What sets Webroot Spy Sweeper apart from free products that remove ad-serving software (often called adware or spyware) from your desktop is its look and feel: the $30 Spy Sweeper handles like a big-league antivirus app, from its well-designed user interface right down its annual, subscription-based spyware-signature-file updates. In comparison, competing freeware products Ad-aware and Spybot Search and Destroy both have basic, less attractive user interfaces slapped over similarly powerful scanning engines. However, beyond the overall look and feel of Spy Sweeper, we can't think of a compelling reason to pay for the same underlying scanning features and performance already available in free software.
Spy Sweeper's 1.13MB file requires almost no time to download and install. After indicating whether to add an icon to the desktop or a link to the Start menu (both are set to Yes by default), the process is complete--no need to reboot. After automatically checking for updated spyware definition files, Spy Sweeper is ready to scan your system.
Spy Sweeper bundles its navigation buttons along the left side, leaving the right panel to display related information.

- **SUPPLIED MATERIAL**
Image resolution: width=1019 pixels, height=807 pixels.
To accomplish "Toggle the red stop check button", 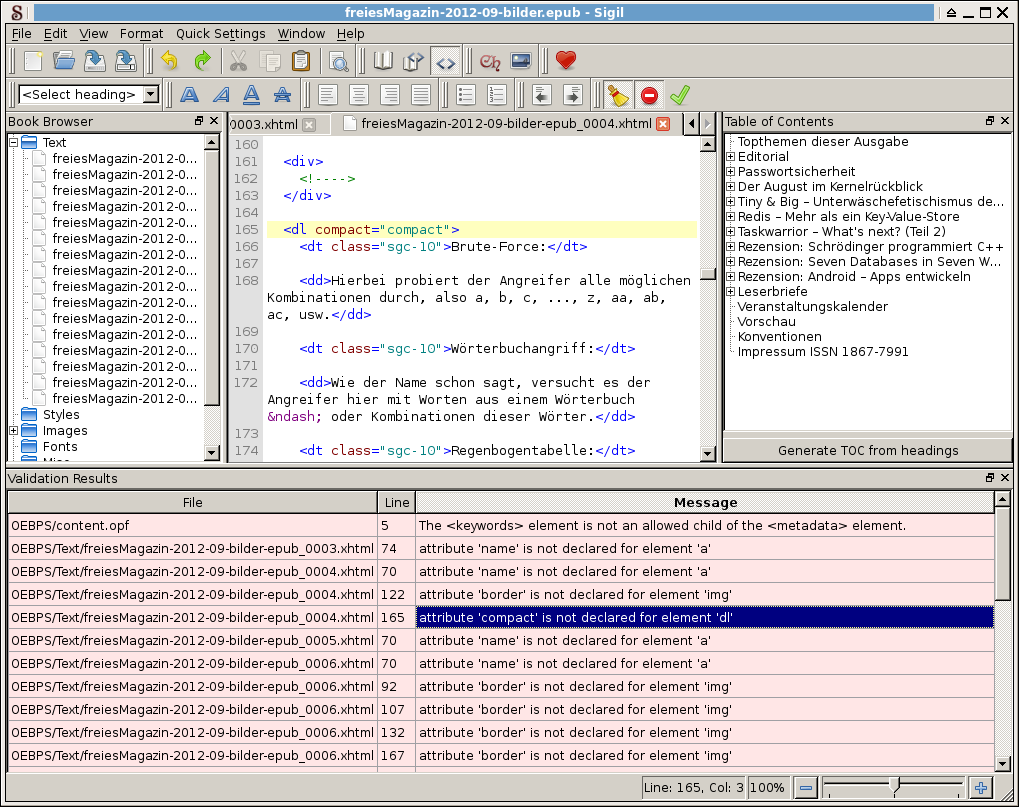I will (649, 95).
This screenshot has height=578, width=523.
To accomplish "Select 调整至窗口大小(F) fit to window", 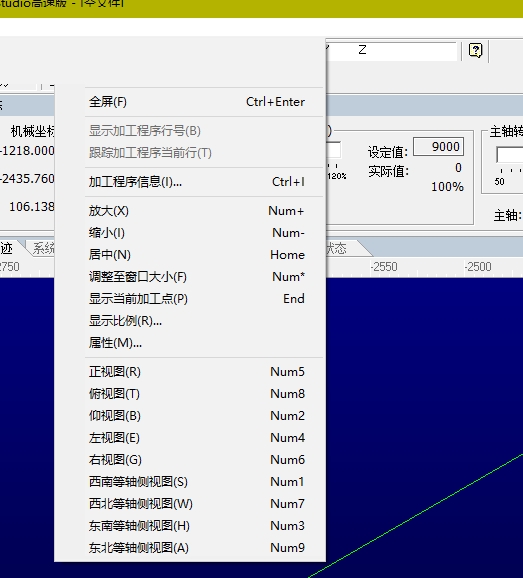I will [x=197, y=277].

- **TASK 1**
In the Spy Sweeper review, how large is the program's download file?
- **TASK 2**
Continue the Spy Sweeper review from where it stops.

- **WRITTEN RESPONSE 1**
1.13MB

- **WRITTEN RESPONSE 2**
The main Spy Sweeper interface is more polished than Ad-aware's or Spybot's. Indeed, Spy Sweeper looks like the paid software it is, complete with rounded buttons and contrasting colors. Like many other applications, Spy Sweeper bundles its navigation buttons along the left side, leaving the right panel to display related information.
Spy Sweeper contains many of the same features found in Ad-aware and Spybot Search and Destroy. Like the competition, Spy Sweeper lets you choose between a full sweep, which scans your system registry and the entire hard drive for traces of spyware, or a quick scan of only your system registry. As with Ad-aware and Spybot, Spy Sweeper displays a checklist of all the suspected spyware it finds, allowing you to override its decisions and remove only the items you wish. By hitting the Next button, Spy Sweeper moves the suspected spyware to a secured quarantine folder
Webroot says that in the future, its spyware-definition database (a list of suspected spyware code that the company maintains on its servers) will be more thorough than that of the free competition--so much better, in fact, that the company is charging an annual subscription fee for Spy Sweeper updates. At present, it's apples vs. oranges. On our test machine, Spy Sweeper identified two more suspected spyware files than did either Ad-aware or Spybot, but overall, Spybot identified far more malcontents: third-party cookies, temp files, and system logs--all of which could leak personal information about your surfing habits. We think it's too early to tell whether Webroot is justified in its decision to charge when similar results are available elsewhere for free.
Spy Sweeper displays a running list of new spyware found during its full sweep or quick sweep of your system.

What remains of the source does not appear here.